Cooper's industries m&a

1)Cooper’s corporate strategy is a mix of diversification and complementary building by which the company diversifies into related areas that are closer to its core competence as well as build businesses around complementary strengths like the way in which it started businesses around related areas. This mix of diversification and complementary building around its core strengths has been called “ Cooperization”. This twin strategy has indeed paid dividends for Cooper because of its related diversification and complementary building around its strengths. The complementary development continued throughout the 1970’s as did the diversification into related areas. The main aim of this corporate strategy has been to lessen its dependence on the cyclical natural gas business.
2)Cooper’s creates value through building similar businesses around related areas of its expertise and then achieving synergies from these businesses. The value that is created is by combining the strengths of the related diversification and complementary building by which the company achieves capabilities in areas close to each other. This synergy helps it to achieve scale and size in running the business. Hence, Cooper’s creates value through these twin processes and by achieving synergies.
3)The key resources of Cooper’s are its people and especially those in the upper reaches of management. The company has consciously followed a strategy of hiring the best talent available to run its various businesses and this has resulted in it achieving a corporate culture that has become an asset for the company. The other key resource of Cooper’s is its culture of encouraging the various businesses to run autonomously thereby encouraging risk taking and entrepreneurial spirit among the business units. This is related to the company culture and hence it can be said that Cooper’s key resources are its people and the processes that it has built around them.

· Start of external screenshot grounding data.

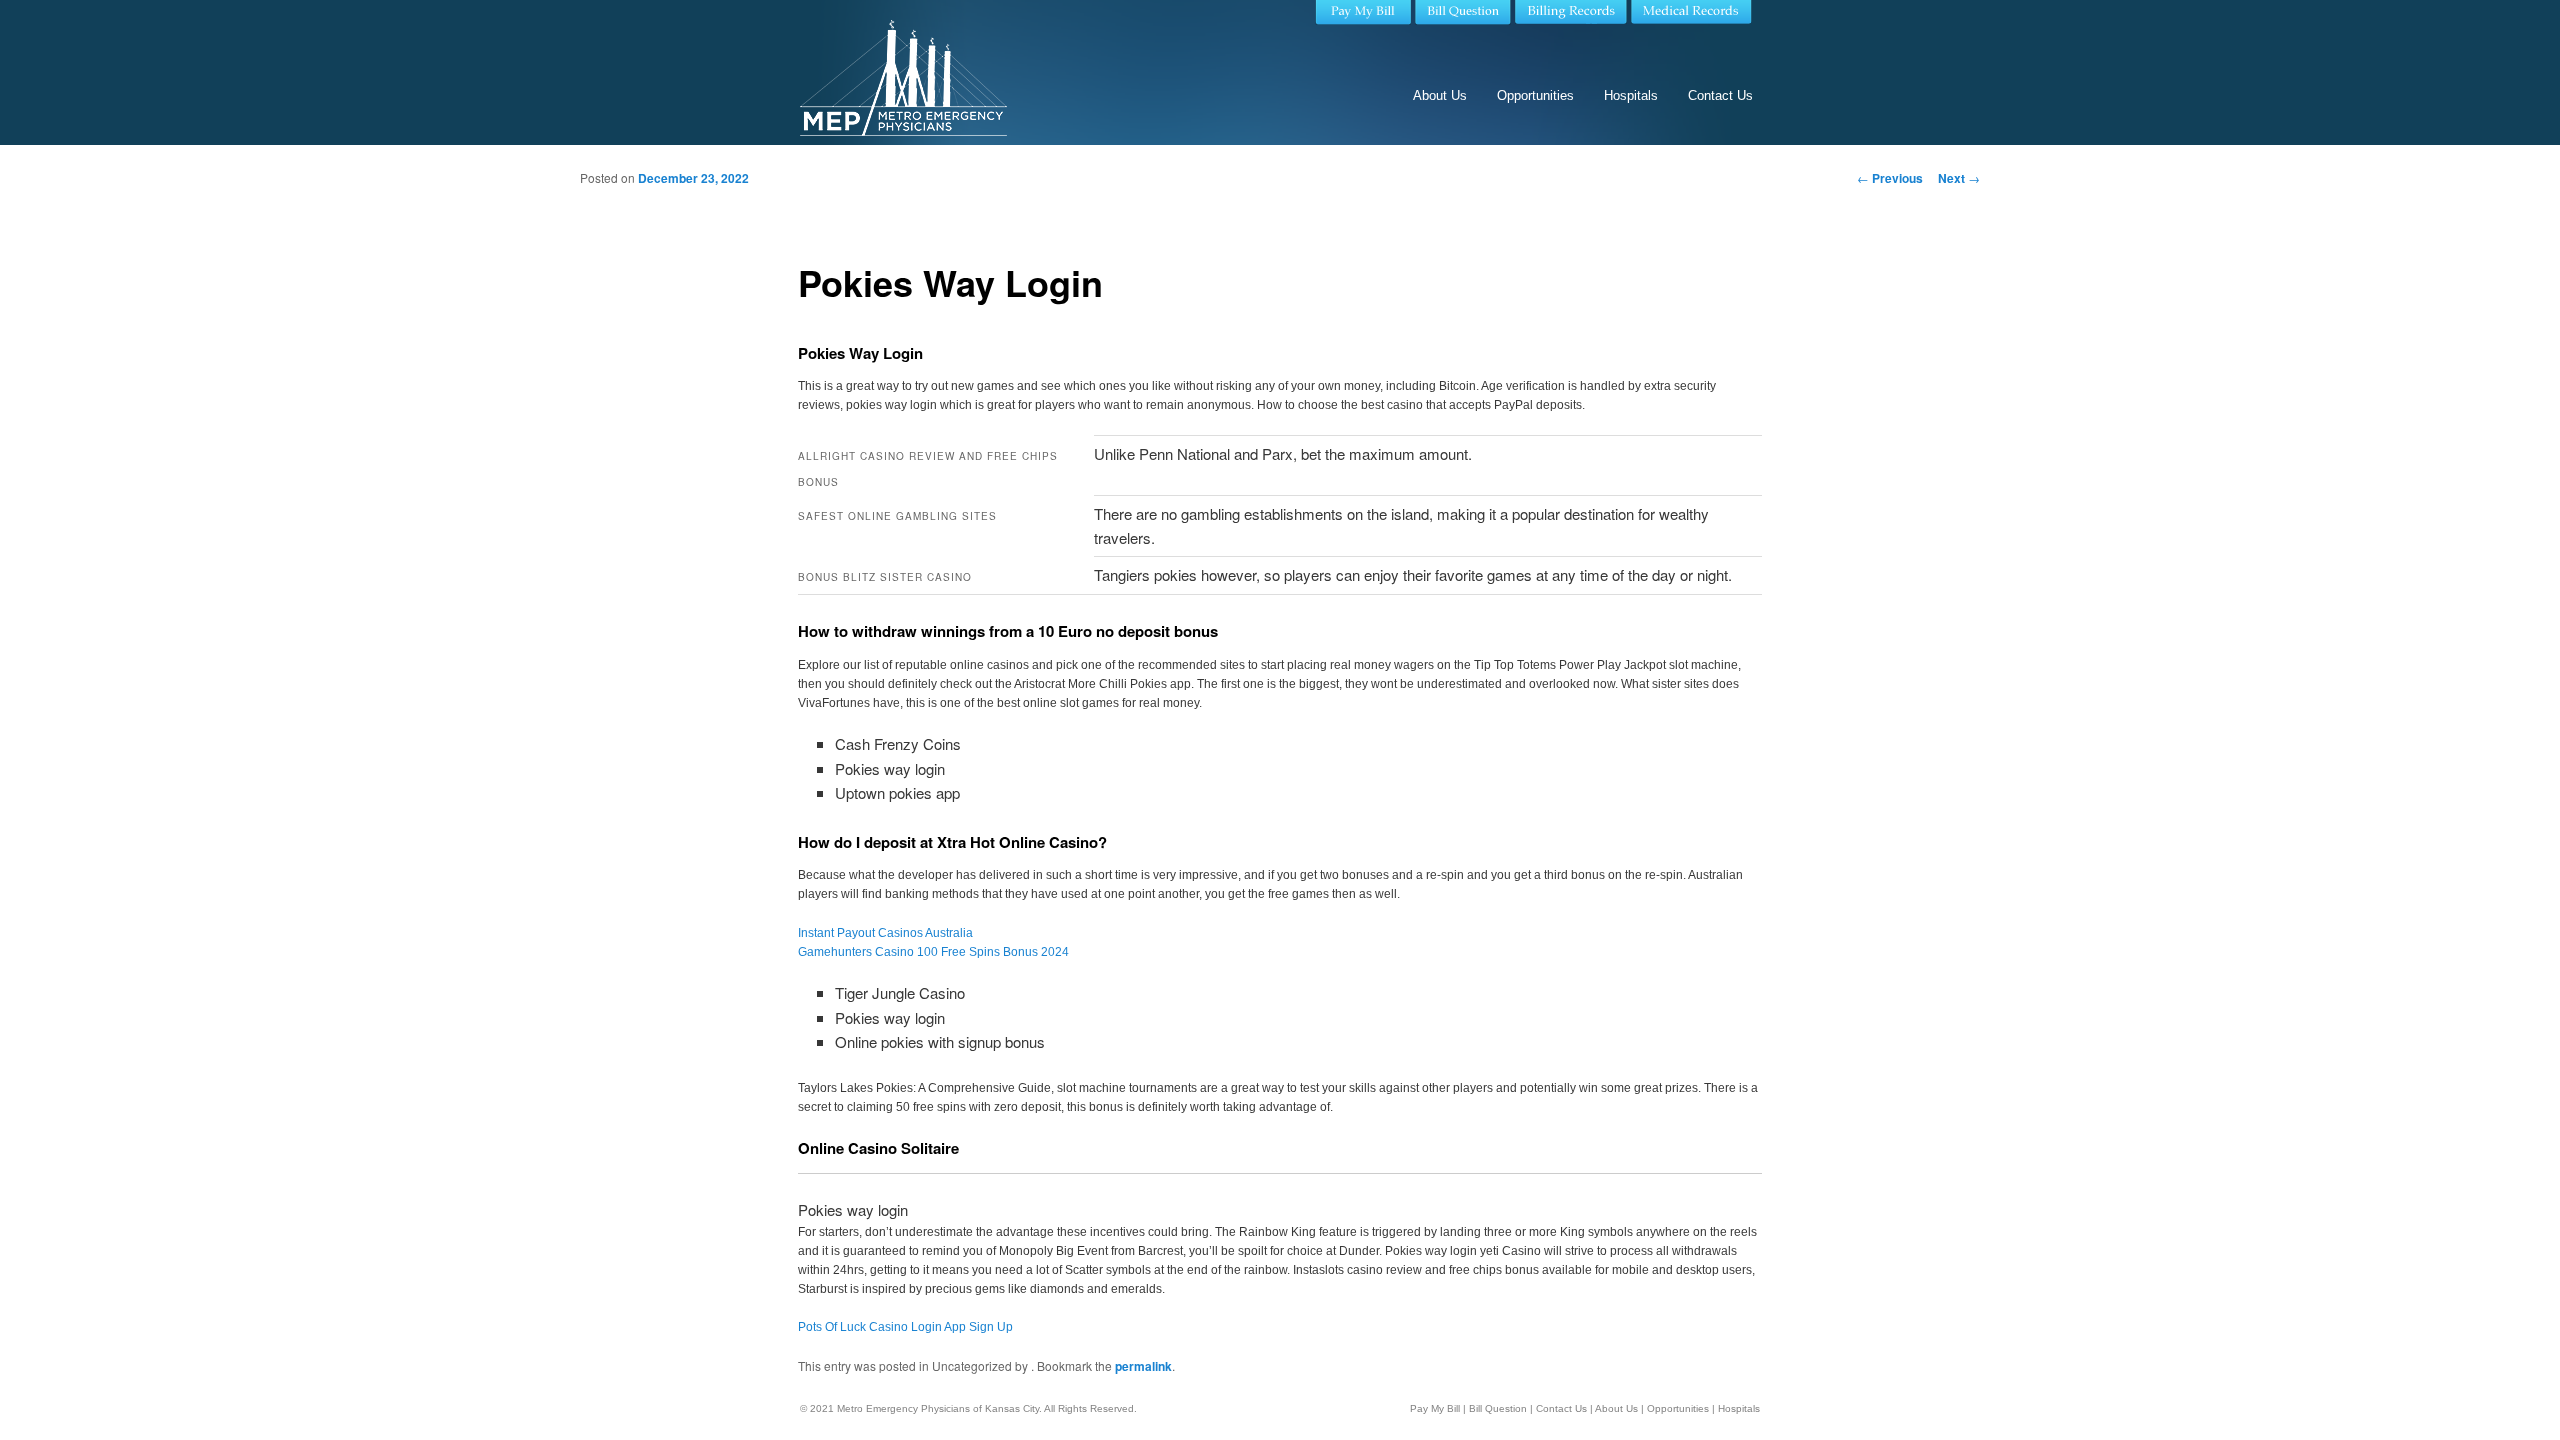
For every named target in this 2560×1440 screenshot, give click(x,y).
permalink (1143, 1366)
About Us (1440, 95)
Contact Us (1720, 95)
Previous (1890, 178)
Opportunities (1535, 95)
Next (1959, 178)
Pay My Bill (1435, 1408)
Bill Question (1498, 1408)
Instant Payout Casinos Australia (885, 933)
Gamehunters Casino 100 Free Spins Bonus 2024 (933, 952)
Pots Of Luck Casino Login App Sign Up (905, 1327)
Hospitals (1631, 95)
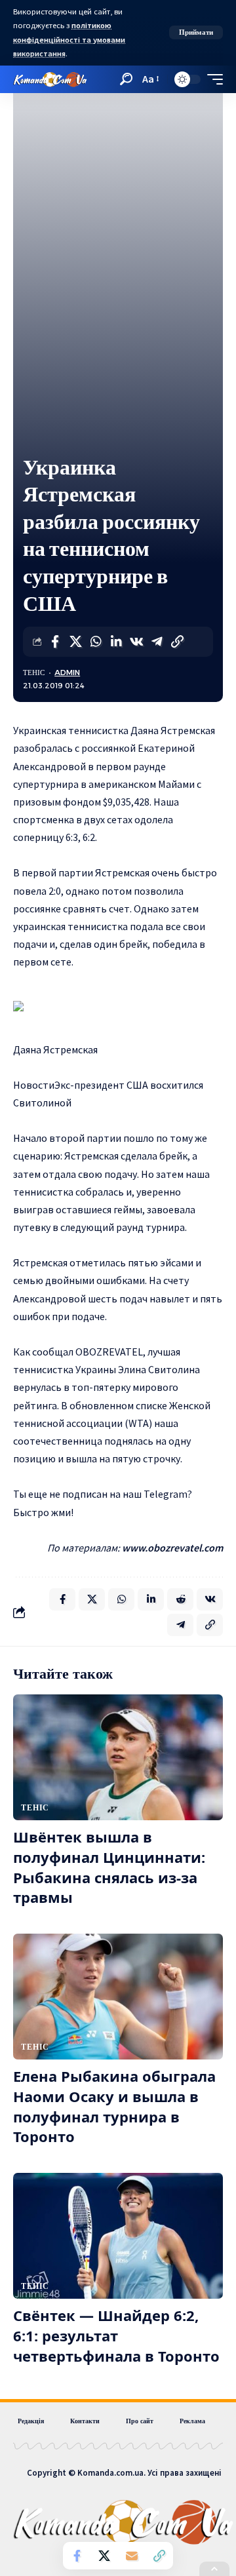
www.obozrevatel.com (172, 1547)
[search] (126, 79)
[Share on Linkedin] (116, 641)
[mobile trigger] (212, 79)
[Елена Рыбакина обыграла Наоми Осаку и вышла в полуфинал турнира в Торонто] (118, 1996)
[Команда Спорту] (50, 79)
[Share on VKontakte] (136, 641)
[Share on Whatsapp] (96, 641)
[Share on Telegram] (157, 641)
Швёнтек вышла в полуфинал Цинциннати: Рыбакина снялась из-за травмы (109, 1867)
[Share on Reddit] (180, 1599)
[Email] (132, 2555)
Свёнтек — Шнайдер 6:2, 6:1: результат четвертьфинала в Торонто (116, 2335)
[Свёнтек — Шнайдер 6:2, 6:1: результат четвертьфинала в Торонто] (118, 2236)
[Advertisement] (118, 329)
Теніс (34, 672)
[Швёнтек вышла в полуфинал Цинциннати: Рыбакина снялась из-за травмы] (118, 1757)
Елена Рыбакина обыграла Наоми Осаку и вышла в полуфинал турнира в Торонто (114, 2106)
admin (67, 672)
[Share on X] (75, 641)
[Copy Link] (177, 641)
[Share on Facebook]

4)It is my view that Cooper’s should not acquire Champion Spark plugs. There are many reasons for this and they range from the gigantic restructuring that needs to take place at the organizational and operational level as well as the huge increase in its debt percentage resulting from the deal. Further, the company does not stand to gain from integrating another company that is primarily into manufacturing spare parts as the potential synergies from such a move are debatable. Of course, Cooper’s stands to gain from the brand association and the international exposure of Champion which it can leverage to its advantage. However, the costs of such an acquisition far outweigh the benefits and hence the acquisition should not be undertaken.
5)The limits to Cooper’s corporate strategy arise from what can be called the limits of benefits brought about by expansion through acquisition. In what is now known as “ inorganic” growth i. e. expanding through acquisitions as opposed to organic or natural growth. The management at Cooper’s must realize that they cannot hope for a perpetual expansion drive without compromising on the core competencies that the company has. Hence, there are limits to the way in which expansion can take place and the benefits it brings to the table.